„Alle zwei Jahre ist die Techtextil der Spiegel für die Anwendungsvielfalt textiler Materialien. Ob aus der Architektur, Automobilindustrie, Medizin, Modebranche oder aus dem Personenschutz – auf der Suche nach leichten, langlebigen und nachhaltigen Materialien kommen auf der Techtextil führende internationale Experten aus den unterschiedlichsten Branchen zusammen“, so Olaf Schmidt, Vice President Textiles and Textile Technologies der Messe Frankfurt.
Die rund 1500 Anbieter auf der Techtextil repräsentieren das gesamte Spektrum technischer Textilien und Vliesstoffe. Einen deutlichen Zuwachs verzeichnen Anbieter von Technologie sowie Fasern und Garnen. Stark vertreten sind zudem Anbieter von Geweben, beschichteter Textilien sowie funktionaler Bekleidungstextilien.

# [AUSZÜGE DER ZEILEN]

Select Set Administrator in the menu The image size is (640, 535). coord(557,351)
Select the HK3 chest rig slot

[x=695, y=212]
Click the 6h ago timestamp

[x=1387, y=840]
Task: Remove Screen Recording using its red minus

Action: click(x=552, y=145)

--

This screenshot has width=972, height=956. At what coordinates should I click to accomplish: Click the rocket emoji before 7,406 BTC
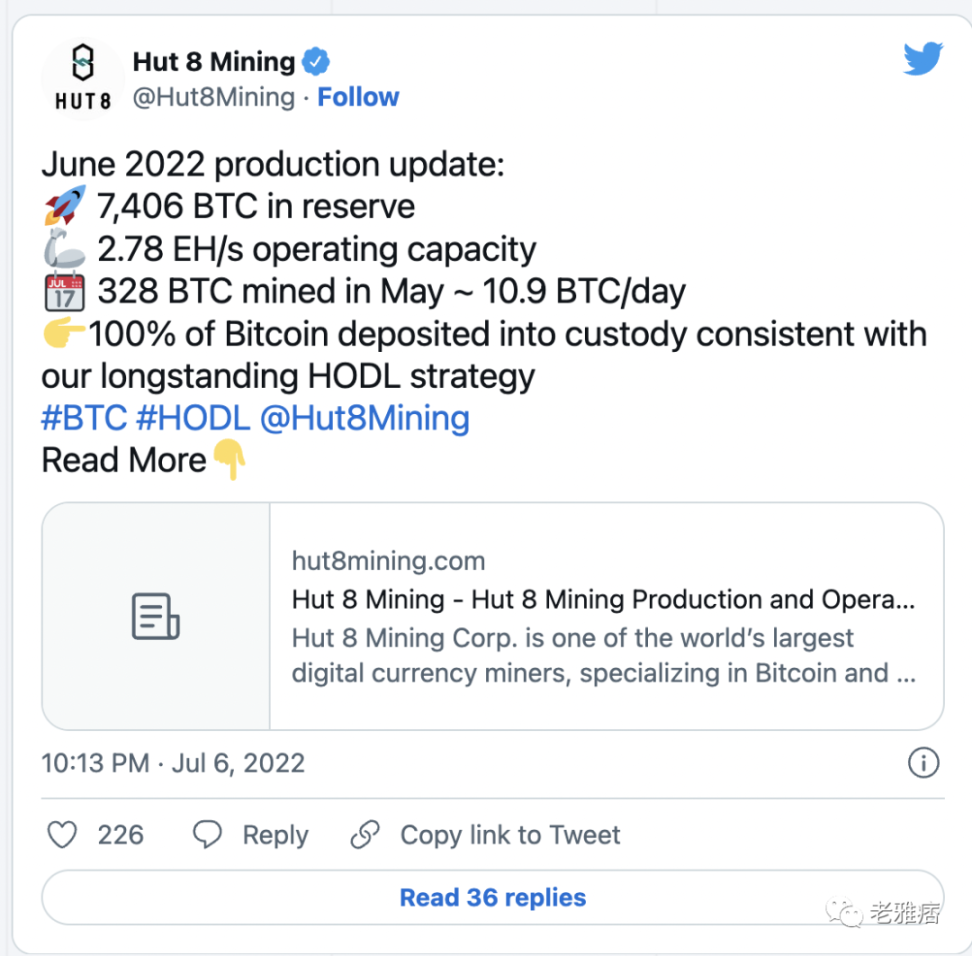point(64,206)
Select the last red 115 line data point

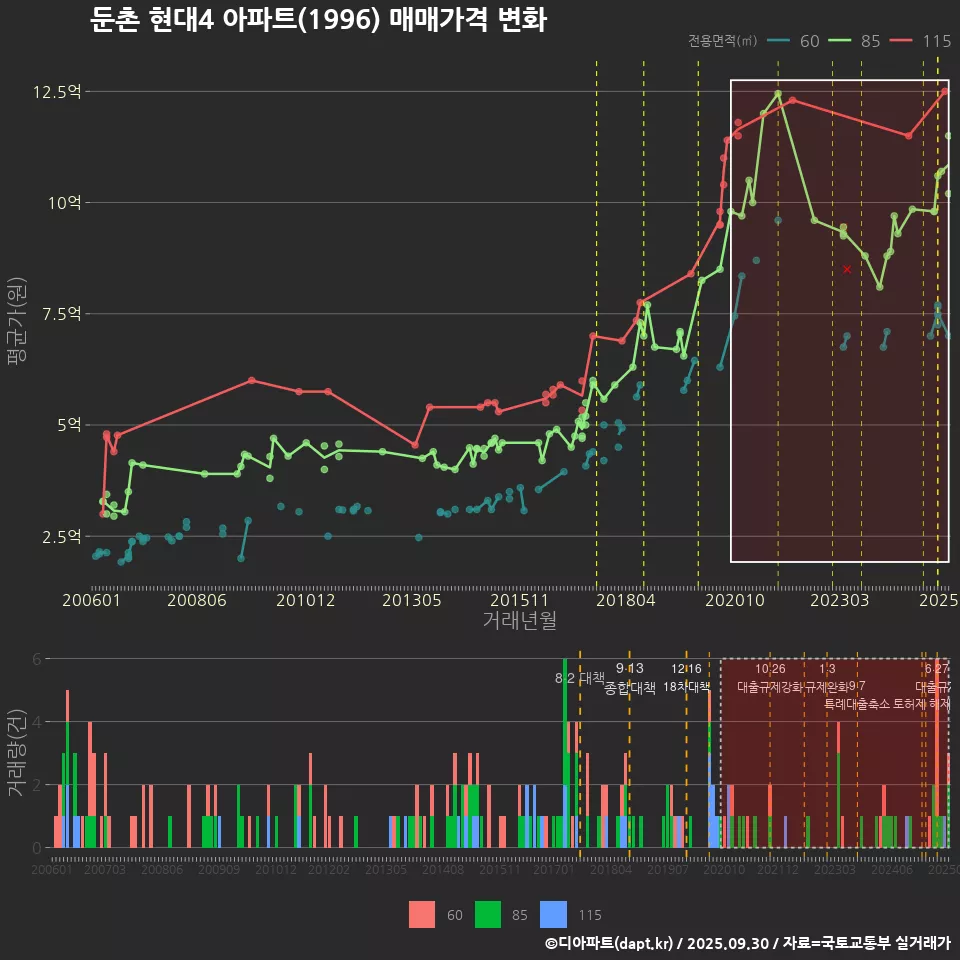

# [WAS ZU TUN IST]
1. Wiederholst du aus dem Text über die Techtextil wortgetreu alles ab „Die rund 1500“ bis hinunter zu „sowie funktionaler Bekleidungstextilien.“?
2. Kannst du den Text über die Techtextil im Anschluss an seinen letzten Satz fortführen?
Die Zeilen haben mit dem Text nichts zu tun.

# [VORLIEGENDE LÖSUNGEN]
1.
Die rund 1500 Anbieter auf der Techtextil repräsentieren das gesamte Spektrum technischer Textilien und Vliesstoffe. Einen deutlichen Zuwachs verzeichnen Anbieter von Technologie sowie Fasern und Garnen. Stark vertreten sind zudem Anbieter von Geweben, beschichteter Textilien sowie funktionaler Bekleidungstextilien.

2.
Textile Pharmalösungen
Als Nahtmaterial, Mundschutz oder Verbandszeug gehören Textilien zum Klinikalltag wie Ärzte und Instrumente. Doch textile Materialien kommen immer häufiger auch bei der Gewebezüchtung (Tissue Engineering) und gezielten Wirkstofffreigabe (Drug Release Systems) zum Einsatz. Zu letzterem präsentiert die Eidgenössische Materialprüfungs- und Forschungsanstalt Empa aus St. Gallen (Schweiz) auf der Techtextil in Frankfurt/Main eine spezielle Membran aus Polymer-Nanofasern. In sie lassen sich Schmerzmittel, Antibiotika, Antioxidantien oder Kräuterextrakte einarbeiten. Das Besondere: Die Abgabe der Wirkstoffe kann über äußere Reize wie Licht, Temperatur oder biochemische Prozesse erfolgen. „Wir wollen mit der intelligenten Abgabe von Wirksubstanzen die Effizienz der Anwendung auch bei kleineren Konzentrationen verbessern“, beschreibt Empa-Forscher Giuseppino Fortunato das Ziel der textilen Pharmaforschung. Die derzeit noch auf Labor- und Pilotanlagen hergestellte Polymer-Membranen sollen künftig in größeren Mengen auf Industrie-Anlagen produziert werden.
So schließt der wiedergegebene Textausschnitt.